ImageIO currently has built-in readers for GIF, JPEG, PNG, BMP, and WBMP. Moreover, there will be more image readers/writers for ImageIO going forward, whereas there are no specific plans to support more formats for the old Toolkit/Applet loaders. And finally, ImageIO has a pluggable reader API, so if you have a custom image format, or some other format not yet supported by the core library, you can write your own loader for that format within ImageIO.

In fact, the JAI team has made available a package with additional ImageIO readers/writers, if you have requirements beyond the current ImageIO defaults.
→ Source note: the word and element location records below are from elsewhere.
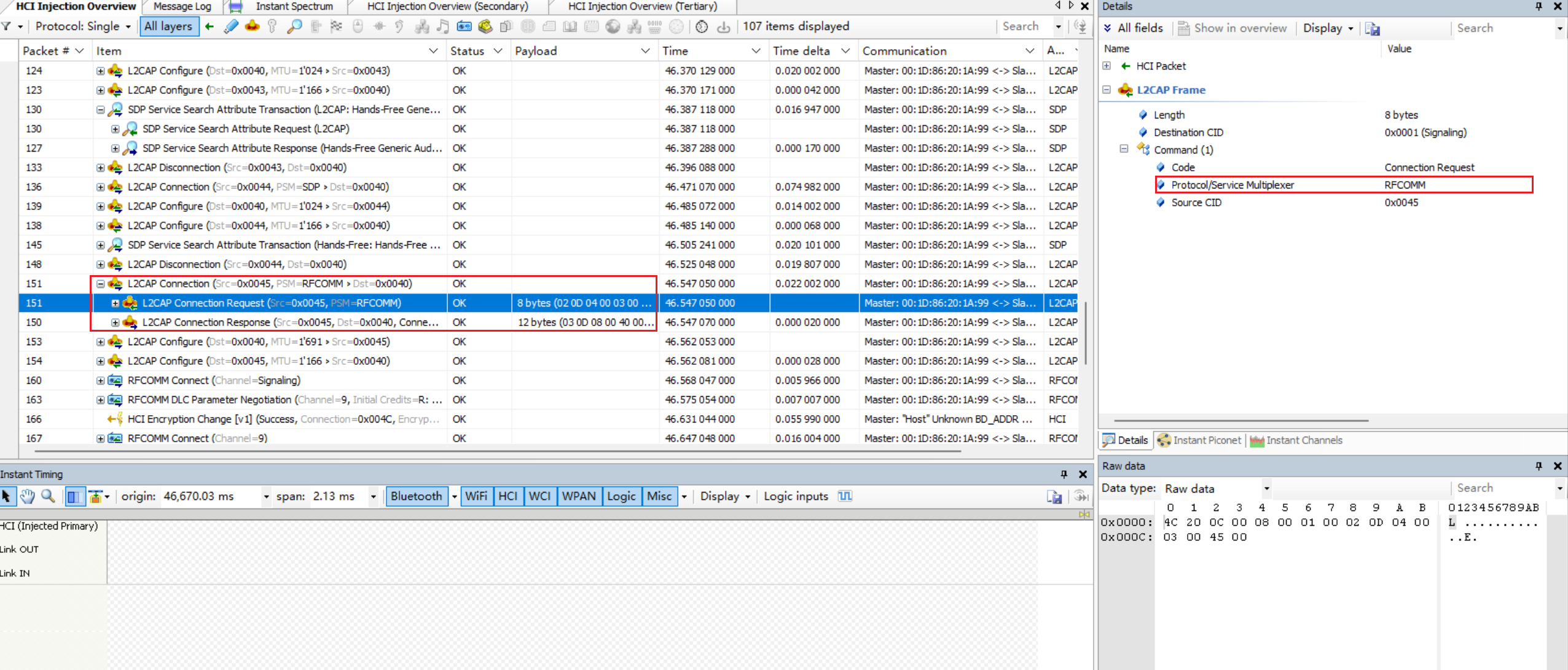Toggle the WiFi timing filter

coord(476,496)
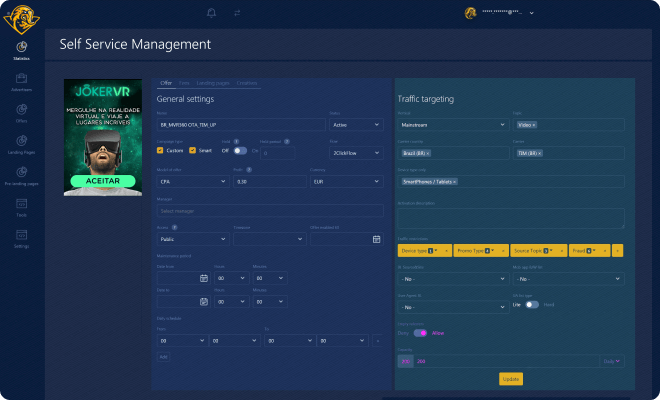Click the notification bell icon
660x400 pixels.
tap(211, 13)
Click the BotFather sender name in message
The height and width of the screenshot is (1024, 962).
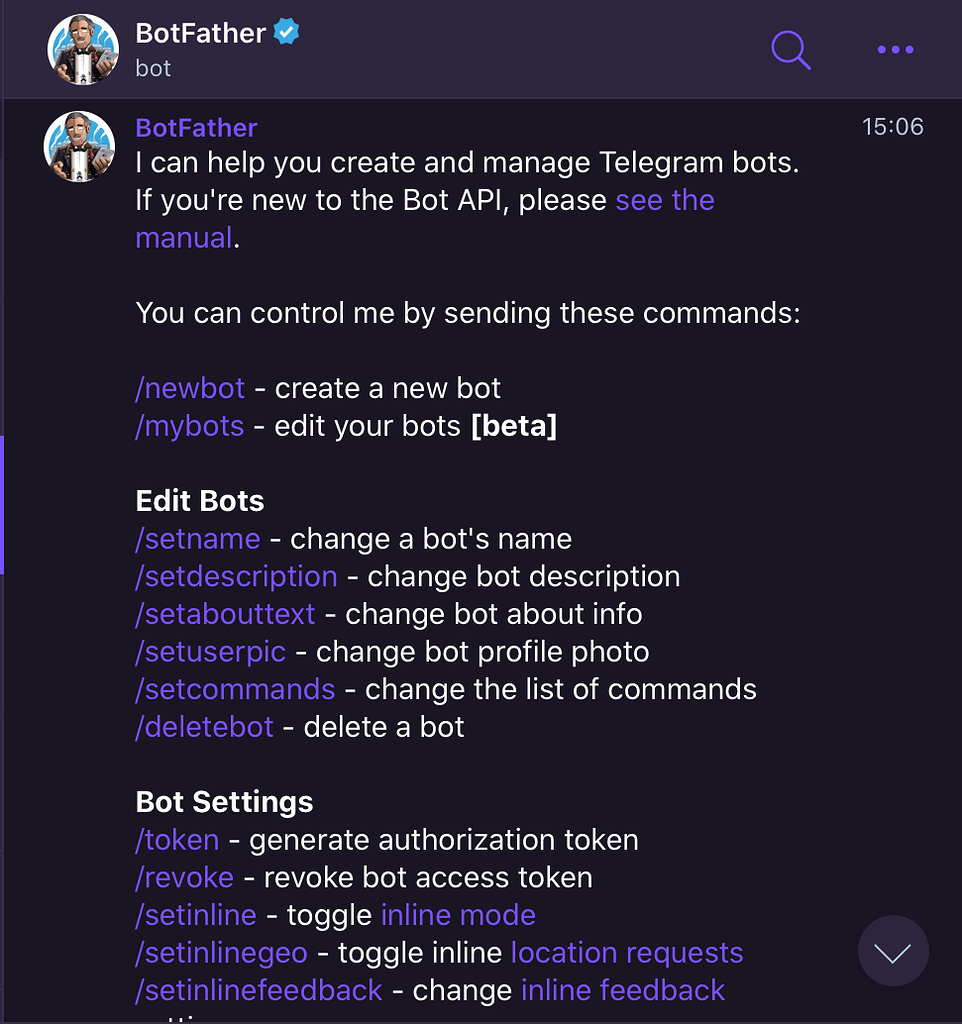(x=196, y=128)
So ImageIO could also be the right choice if you need to deal with formats beyond the basic web image formats.

Synchronicity

The Applet and Toolkit image loading methods came from the old days of Java 1.0, when Java was seen primarily as a networked application API and image data might come from any source, potentially one on an unreliable or slow network connection. To make networked applications more robust, it is reasonable to put network-dependent operations in separate threads to ensure that an application's main or GUI threads do not hang while waiting for a slow download. Because this was a common pattern for Java GUI applications at that time, the image loading operations were all created to run on a separate image loading thread. Thus when an application calls:

        Applet.getImage(url)

that call will return immediately. That doesn't mean that the image has been loaded; in fact, in most cases the image load may not have even started yet. Internally, getImage() does not load the image at all. Instead, image loading is deferred until some operation requires the image data, at which time a separate Thread processes the image loading.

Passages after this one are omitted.